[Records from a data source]
____________________
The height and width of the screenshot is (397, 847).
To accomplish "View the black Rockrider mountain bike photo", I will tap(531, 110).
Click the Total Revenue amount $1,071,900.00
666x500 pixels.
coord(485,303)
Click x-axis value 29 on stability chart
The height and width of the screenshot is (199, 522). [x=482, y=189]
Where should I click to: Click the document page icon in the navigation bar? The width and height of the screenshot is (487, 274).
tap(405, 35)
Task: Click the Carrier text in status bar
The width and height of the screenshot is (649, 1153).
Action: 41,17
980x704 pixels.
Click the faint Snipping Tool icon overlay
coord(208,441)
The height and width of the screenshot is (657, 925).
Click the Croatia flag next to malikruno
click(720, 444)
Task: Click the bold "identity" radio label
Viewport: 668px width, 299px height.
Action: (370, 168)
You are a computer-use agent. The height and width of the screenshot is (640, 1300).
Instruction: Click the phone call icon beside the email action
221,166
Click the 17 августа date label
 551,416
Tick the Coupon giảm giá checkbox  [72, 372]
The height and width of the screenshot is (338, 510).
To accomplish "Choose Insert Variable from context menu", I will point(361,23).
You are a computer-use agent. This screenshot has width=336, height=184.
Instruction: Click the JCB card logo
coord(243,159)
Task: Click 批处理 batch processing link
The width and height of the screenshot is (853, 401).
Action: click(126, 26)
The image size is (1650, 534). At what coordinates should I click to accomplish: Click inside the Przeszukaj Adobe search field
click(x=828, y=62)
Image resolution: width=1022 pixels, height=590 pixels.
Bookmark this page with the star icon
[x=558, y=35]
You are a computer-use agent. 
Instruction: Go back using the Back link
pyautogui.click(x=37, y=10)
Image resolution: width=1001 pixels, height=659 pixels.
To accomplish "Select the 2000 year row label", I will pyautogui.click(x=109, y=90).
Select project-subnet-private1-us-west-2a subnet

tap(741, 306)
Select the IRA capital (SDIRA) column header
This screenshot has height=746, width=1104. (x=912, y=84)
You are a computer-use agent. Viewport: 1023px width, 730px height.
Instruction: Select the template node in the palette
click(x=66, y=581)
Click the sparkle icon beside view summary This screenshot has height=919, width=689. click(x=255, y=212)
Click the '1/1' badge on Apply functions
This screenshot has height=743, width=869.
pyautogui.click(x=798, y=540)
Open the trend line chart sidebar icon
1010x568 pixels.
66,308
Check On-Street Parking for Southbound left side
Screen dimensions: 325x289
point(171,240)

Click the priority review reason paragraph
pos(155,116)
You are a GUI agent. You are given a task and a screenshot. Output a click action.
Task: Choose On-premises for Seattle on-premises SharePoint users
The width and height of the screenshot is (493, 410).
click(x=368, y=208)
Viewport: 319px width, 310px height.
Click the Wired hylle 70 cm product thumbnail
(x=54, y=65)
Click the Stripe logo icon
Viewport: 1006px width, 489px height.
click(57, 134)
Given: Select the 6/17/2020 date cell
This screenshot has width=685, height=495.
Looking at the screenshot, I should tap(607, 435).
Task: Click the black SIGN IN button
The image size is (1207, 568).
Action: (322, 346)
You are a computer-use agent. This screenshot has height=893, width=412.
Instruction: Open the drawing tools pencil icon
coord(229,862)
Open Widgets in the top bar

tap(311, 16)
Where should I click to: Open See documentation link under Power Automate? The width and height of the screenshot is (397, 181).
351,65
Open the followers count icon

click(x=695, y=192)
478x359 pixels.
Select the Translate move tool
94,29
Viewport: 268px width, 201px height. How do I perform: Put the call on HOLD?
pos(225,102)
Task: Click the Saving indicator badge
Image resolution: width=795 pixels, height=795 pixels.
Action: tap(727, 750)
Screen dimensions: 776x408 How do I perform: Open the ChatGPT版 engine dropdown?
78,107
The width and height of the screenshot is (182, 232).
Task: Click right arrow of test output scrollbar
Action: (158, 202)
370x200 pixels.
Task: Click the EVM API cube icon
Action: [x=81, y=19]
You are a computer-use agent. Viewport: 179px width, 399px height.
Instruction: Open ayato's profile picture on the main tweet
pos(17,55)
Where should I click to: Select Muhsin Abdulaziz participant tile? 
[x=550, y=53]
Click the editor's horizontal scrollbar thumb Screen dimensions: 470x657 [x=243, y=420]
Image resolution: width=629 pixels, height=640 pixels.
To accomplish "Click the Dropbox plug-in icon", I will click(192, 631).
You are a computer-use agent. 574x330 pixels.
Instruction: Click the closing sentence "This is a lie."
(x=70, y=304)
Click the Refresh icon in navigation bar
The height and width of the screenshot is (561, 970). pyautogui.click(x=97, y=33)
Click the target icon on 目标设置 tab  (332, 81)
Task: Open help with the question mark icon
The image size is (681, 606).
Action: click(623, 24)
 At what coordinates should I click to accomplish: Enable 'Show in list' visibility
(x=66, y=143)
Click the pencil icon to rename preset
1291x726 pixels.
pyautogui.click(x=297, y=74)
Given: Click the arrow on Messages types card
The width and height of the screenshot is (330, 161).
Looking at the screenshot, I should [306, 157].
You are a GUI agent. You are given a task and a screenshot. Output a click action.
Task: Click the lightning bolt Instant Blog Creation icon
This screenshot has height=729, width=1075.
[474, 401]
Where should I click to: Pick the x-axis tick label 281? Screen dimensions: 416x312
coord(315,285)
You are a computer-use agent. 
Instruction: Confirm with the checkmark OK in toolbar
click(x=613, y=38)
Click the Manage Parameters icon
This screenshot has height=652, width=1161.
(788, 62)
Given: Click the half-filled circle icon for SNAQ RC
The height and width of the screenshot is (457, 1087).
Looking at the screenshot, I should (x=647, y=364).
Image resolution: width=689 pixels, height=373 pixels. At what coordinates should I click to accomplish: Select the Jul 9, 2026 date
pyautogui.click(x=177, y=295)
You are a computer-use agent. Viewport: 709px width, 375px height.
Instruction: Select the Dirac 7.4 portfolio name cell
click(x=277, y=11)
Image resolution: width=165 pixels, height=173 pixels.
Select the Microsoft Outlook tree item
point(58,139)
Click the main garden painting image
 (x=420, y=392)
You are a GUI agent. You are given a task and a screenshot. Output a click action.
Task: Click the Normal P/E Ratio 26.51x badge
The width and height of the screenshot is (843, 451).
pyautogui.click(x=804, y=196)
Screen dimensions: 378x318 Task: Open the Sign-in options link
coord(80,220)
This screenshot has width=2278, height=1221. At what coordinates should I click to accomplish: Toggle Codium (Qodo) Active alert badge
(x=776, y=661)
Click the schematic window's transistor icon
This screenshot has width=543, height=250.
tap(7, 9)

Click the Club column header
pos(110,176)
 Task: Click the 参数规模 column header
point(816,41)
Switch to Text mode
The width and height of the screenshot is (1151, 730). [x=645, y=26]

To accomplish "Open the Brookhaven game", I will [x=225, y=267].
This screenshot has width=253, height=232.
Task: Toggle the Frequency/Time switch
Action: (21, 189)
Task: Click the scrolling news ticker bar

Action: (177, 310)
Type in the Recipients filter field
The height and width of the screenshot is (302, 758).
____________________
## [Work item]
Respond with nothing but the number of lines in the entries that contain the string "computer".

## [Your response]
9